Assisted suicide – BBC episode promotes loosening of laws

ET staff writer
ET staff writer
30 September, 2011 1 min read

The campaign for loosening the laws on assisted suicide was given a fillip after the BBC ‘Hardtalk’ series produced an episode featuring a man trapped inside his body.
Tony Nicklinson, who suffered a stroke six years ago that has paralysed him completely, is only able to use his eyes to communicate, although his mind is fully conscious.
Presented by the BBC’s Stephen Sackur, the programme asked whether someone who is fully able to make decisions, but unable to carry them out, could request that someone else takes their life away when the time comes.

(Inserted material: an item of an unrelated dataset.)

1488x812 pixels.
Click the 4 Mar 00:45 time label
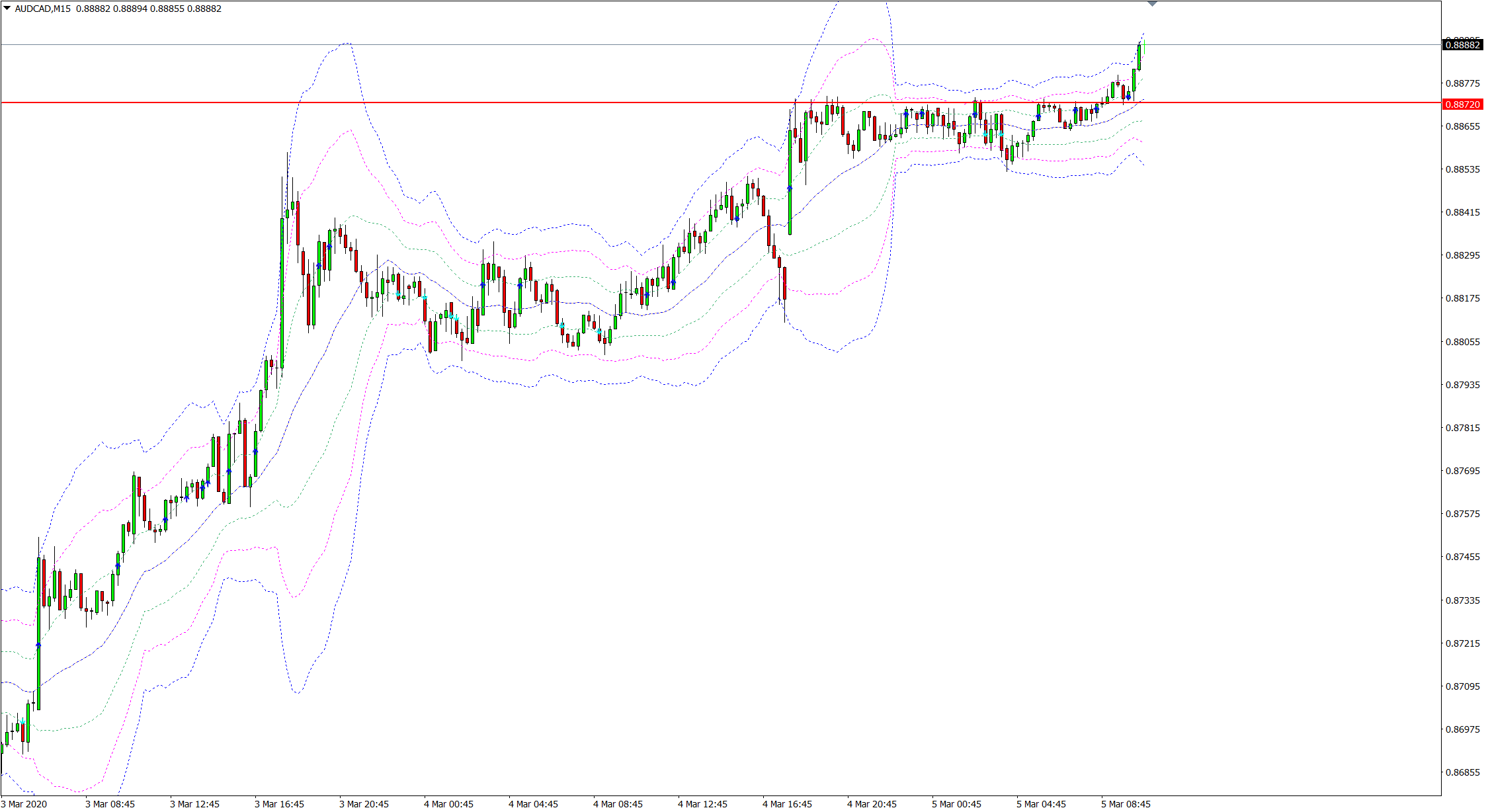[448, 804]

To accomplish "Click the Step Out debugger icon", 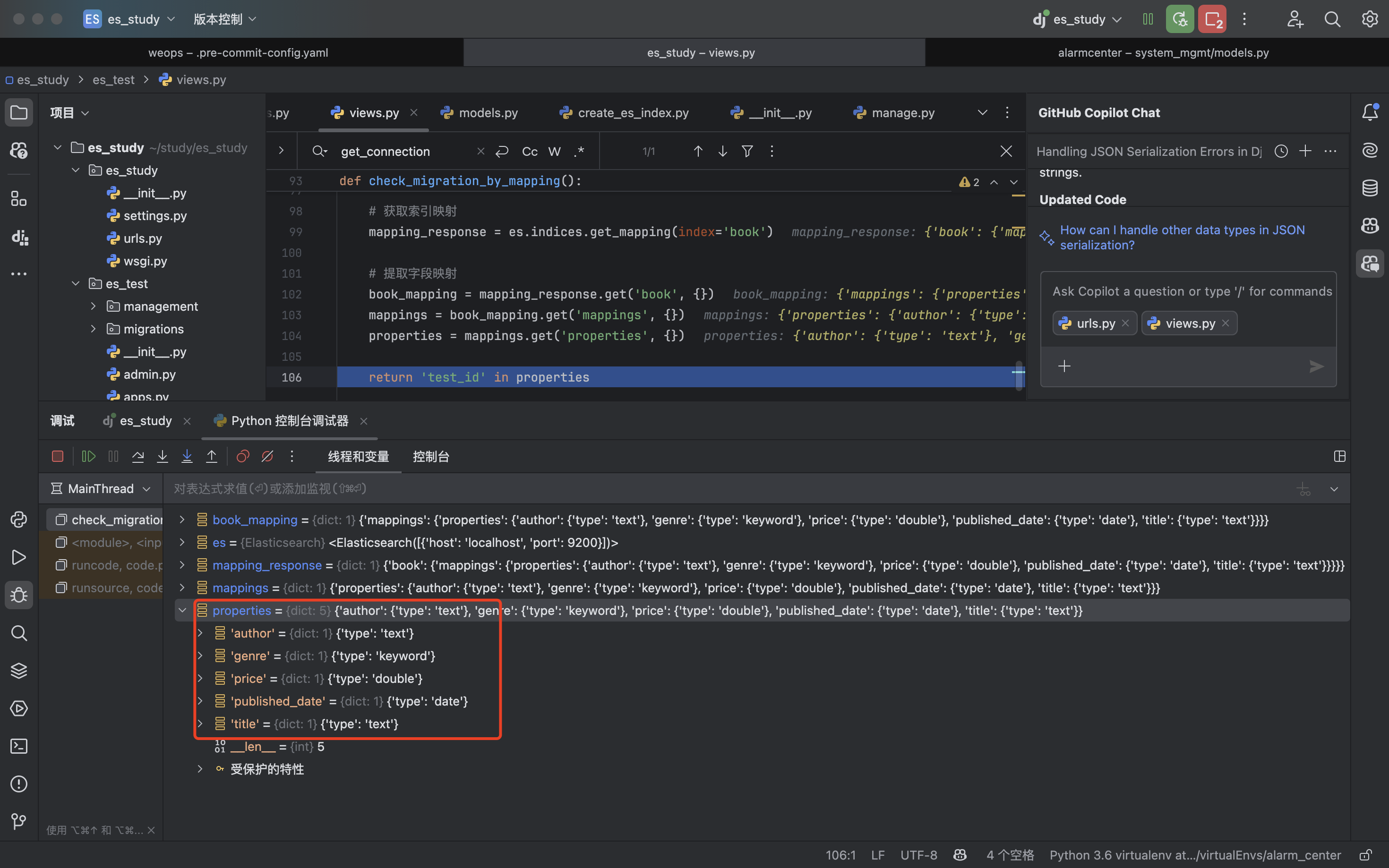I will tap(211, 456).
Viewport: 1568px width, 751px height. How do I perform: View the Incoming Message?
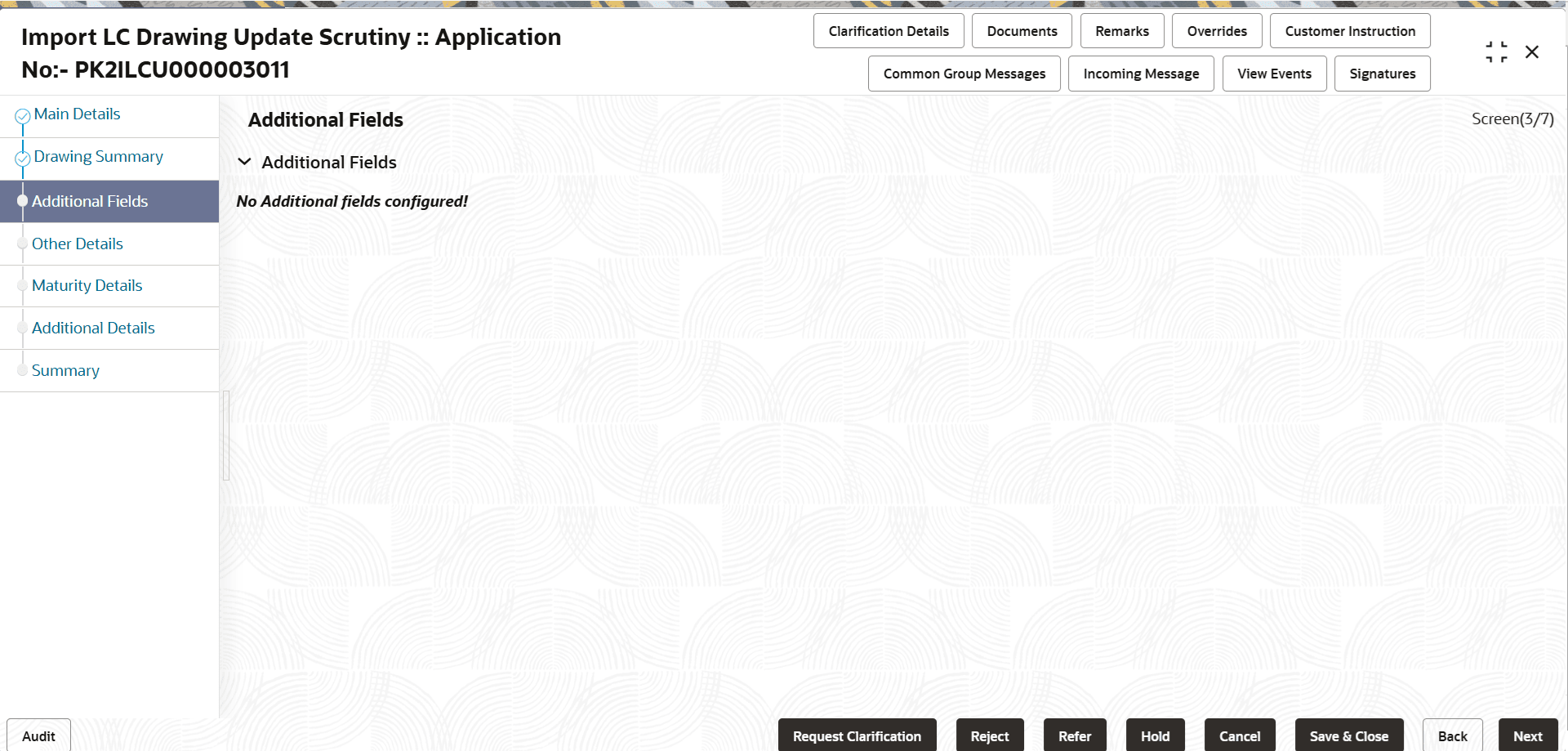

Mr Nicklinson spelled out his intention that he and his wife, Jane, wanted to win ‘the right to be killed’.
At the moment, the UK law prevents relatives and friends from taking the life of an incapable loved one, although many are circumventing this by paying to go to the private Swiss euthanasia clinic Dignitas.
Those recently who have taken their terminally ill or severely disabled spouses, parents or children to Dignitas, or those who have ‘pulled the plug’ themselves, have not yet been prosecuted, although many cases have been opened.
Earlier in September, The Times reported how the Crown Prosecution Service (CPS) was effectively clearing the way for assisted suicide by not taking action in any cases.
According to the report, Keir Starmer, director of public prosecutions (DPP), acknowledged that no prosecutions had been made since CPS guidelines were given a year and a half ago on the matter. All cases of assisted suicide are considered personally by the DPP.
Pro-life groups are concerned that allowing assisted suicide could not only devalue human life, but open the floodgates for the murder of vulnerable people.